== Pixel coordinate grounding data ==

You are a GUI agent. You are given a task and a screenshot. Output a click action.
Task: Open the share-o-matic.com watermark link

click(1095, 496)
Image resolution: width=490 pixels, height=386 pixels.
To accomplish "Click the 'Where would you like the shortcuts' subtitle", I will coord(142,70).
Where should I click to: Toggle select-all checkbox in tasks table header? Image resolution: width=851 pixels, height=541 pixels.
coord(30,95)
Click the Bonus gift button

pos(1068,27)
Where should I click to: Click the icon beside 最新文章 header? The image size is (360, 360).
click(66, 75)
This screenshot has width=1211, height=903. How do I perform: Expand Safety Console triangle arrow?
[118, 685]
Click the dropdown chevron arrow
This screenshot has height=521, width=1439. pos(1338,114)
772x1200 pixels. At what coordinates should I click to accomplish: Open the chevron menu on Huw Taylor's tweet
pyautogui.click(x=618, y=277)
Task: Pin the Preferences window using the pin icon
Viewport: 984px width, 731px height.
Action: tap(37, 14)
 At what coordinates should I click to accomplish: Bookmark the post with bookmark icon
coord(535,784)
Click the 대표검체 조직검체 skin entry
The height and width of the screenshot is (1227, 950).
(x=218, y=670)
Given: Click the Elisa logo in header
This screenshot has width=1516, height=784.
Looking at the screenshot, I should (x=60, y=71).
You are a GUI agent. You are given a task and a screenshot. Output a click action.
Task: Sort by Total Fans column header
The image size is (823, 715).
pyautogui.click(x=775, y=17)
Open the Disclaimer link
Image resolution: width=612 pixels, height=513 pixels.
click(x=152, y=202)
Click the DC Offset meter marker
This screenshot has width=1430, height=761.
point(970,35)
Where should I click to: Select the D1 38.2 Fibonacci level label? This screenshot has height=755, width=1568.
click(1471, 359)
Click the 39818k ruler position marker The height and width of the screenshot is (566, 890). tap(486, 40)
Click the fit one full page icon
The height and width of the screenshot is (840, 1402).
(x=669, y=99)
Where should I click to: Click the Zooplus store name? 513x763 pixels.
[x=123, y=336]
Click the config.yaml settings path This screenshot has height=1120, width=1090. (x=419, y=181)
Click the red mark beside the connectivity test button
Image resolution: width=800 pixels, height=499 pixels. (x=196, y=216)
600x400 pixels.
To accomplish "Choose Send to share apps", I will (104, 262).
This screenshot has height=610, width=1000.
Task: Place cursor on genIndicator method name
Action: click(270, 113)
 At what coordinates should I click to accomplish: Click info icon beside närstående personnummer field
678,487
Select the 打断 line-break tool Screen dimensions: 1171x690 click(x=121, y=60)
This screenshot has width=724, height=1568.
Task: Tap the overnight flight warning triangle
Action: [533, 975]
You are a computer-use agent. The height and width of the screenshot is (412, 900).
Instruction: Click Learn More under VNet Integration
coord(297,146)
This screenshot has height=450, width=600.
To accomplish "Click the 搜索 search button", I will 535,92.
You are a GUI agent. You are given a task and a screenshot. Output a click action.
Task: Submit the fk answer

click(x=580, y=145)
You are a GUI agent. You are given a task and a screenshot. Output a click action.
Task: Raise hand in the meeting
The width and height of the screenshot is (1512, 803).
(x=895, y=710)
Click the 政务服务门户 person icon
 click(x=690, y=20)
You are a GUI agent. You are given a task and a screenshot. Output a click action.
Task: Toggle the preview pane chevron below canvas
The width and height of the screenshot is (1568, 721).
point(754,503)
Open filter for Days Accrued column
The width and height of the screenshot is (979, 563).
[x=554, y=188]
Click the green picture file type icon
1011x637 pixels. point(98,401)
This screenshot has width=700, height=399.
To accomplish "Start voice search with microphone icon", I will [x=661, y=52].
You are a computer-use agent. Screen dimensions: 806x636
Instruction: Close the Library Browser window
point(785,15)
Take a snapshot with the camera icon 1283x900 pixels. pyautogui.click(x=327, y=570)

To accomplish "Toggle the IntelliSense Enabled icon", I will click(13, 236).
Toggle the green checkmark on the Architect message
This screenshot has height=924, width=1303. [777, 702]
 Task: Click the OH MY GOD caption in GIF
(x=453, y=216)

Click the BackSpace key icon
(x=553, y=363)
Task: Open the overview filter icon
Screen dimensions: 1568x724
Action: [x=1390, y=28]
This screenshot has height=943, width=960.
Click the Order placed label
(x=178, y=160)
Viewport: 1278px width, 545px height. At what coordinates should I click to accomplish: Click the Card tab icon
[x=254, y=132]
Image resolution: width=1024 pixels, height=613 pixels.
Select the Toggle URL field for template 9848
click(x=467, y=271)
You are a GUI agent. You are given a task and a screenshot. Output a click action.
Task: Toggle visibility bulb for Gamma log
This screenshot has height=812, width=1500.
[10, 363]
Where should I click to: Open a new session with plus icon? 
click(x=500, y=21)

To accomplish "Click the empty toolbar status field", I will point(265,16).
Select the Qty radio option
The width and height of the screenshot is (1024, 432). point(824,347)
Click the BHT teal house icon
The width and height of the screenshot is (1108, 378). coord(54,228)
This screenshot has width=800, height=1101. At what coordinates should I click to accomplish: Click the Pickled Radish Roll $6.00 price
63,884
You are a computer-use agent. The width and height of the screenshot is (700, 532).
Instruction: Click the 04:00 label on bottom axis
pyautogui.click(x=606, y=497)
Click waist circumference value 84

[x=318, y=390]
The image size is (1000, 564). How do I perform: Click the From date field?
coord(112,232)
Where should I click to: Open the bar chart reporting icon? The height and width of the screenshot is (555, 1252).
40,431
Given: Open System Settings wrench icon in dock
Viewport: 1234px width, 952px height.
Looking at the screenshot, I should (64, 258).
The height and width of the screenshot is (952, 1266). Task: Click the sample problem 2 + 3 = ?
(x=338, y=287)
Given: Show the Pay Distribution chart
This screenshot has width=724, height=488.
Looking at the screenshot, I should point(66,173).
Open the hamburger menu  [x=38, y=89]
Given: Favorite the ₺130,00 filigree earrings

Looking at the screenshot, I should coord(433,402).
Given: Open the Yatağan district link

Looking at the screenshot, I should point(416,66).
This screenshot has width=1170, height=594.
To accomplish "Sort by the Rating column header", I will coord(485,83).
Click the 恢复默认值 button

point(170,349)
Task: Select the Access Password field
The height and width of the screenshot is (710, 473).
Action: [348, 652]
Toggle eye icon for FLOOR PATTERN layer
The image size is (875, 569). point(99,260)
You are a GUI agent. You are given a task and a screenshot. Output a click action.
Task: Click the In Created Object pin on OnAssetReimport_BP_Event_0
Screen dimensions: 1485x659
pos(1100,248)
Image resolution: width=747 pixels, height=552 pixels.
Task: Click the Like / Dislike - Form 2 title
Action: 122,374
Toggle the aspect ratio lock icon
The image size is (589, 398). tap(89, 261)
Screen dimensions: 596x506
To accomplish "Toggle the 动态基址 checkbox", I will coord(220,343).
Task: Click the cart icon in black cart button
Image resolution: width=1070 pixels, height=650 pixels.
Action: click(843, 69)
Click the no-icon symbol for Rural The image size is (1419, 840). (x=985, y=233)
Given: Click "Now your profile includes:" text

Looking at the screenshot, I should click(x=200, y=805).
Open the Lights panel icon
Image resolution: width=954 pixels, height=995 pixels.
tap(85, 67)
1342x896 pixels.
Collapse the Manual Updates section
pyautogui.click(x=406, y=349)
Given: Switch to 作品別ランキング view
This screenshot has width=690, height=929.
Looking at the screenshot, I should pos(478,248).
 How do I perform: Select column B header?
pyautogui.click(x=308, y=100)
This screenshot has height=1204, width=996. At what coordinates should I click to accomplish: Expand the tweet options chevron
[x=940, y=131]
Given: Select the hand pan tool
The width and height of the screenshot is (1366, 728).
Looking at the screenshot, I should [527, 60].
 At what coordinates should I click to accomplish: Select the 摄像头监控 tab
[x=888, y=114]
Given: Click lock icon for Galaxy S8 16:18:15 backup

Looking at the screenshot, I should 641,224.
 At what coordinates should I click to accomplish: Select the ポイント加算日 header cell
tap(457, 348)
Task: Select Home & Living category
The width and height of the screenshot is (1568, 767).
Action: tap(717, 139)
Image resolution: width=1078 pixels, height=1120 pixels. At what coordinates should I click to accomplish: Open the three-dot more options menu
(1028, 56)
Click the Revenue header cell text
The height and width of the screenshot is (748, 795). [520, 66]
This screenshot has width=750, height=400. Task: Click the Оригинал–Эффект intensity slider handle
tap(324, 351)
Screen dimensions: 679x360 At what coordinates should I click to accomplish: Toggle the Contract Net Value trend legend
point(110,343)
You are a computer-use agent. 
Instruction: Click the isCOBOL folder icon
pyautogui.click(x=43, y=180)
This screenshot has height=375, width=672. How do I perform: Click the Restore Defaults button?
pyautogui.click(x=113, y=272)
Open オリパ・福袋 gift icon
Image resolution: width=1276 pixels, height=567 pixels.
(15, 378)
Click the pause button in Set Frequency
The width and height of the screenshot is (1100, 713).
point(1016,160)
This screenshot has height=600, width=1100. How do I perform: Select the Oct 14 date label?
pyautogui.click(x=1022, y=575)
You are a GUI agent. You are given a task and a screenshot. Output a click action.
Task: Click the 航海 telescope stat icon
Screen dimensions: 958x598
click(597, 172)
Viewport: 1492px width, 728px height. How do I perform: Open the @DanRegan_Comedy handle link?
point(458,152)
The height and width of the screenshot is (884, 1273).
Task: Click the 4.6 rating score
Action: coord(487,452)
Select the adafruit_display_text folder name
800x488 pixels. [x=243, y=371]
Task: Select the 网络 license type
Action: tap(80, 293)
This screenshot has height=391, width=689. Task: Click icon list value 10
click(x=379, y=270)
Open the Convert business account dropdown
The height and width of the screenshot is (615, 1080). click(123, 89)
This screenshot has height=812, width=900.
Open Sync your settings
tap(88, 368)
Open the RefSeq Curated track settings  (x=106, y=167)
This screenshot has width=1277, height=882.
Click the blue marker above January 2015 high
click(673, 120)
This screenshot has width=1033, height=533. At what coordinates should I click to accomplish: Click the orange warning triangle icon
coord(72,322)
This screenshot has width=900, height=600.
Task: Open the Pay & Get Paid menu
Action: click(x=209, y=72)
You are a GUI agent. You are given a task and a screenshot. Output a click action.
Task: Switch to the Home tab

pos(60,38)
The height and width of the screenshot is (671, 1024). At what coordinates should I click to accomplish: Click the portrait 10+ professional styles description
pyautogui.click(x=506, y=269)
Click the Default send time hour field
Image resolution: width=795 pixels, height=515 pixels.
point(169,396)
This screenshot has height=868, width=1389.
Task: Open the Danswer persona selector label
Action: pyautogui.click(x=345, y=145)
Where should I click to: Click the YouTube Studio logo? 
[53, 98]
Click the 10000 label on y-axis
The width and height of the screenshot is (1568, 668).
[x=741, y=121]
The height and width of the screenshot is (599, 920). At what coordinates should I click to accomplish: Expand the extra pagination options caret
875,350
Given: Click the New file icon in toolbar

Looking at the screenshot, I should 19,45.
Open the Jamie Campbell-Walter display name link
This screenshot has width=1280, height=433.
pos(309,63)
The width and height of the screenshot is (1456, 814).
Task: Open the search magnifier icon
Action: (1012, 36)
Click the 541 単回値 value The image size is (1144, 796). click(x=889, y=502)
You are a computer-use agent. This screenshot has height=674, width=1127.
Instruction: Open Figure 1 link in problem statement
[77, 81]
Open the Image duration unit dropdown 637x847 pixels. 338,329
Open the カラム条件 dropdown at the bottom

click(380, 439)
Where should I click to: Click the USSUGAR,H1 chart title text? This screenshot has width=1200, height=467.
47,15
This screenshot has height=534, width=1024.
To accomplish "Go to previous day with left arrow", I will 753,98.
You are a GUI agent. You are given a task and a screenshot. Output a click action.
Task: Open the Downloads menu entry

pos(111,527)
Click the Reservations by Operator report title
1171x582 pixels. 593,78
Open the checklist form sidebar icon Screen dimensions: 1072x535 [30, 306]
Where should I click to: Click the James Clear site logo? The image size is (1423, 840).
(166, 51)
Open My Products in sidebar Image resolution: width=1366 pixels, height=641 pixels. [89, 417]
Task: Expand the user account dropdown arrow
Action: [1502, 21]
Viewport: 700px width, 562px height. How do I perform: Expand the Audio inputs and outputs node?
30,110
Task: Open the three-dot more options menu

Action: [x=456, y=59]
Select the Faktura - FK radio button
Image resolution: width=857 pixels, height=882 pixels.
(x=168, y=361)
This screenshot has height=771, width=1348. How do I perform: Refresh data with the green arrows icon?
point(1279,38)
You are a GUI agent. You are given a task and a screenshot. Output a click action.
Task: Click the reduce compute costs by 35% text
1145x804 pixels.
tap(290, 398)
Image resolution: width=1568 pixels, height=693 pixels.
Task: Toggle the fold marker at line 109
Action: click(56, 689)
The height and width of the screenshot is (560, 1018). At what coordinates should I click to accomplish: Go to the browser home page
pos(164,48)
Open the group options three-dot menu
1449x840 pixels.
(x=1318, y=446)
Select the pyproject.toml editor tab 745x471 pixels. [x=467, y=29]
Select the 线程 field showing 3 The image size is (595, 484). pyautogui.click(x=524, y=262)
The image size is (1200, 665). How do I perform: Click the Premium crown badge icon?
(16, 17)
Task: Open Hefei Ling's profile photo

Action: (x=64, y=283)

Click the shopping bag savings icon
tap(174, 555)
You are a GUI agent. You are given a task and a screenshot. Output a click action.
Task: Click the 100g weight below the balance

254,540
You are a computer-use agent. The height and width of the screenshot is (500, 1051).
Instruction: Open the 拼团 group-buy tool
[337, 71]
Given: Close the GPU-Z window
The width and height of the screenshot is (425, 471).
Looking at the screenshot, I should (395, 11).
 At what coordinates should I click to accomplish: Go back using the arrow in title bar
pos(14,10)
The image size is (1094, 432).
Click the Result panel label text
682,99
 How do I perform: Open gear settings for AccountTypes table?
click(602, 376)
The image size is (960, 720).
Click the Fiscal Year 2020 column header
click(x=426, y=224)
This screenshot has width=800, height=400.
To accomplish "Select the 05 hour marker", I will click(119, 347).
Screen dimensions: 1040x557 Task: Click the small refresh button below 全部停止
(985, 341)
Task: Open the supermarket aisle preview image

== DIRECTIONS ==
Locate the word "preview" in the records above, and return each line that has it.

== RESPONSE TO THE EXERCISE ==
Task: Toggle the preview pane chevron below canvas
Task: Open the supermarket aisle preview image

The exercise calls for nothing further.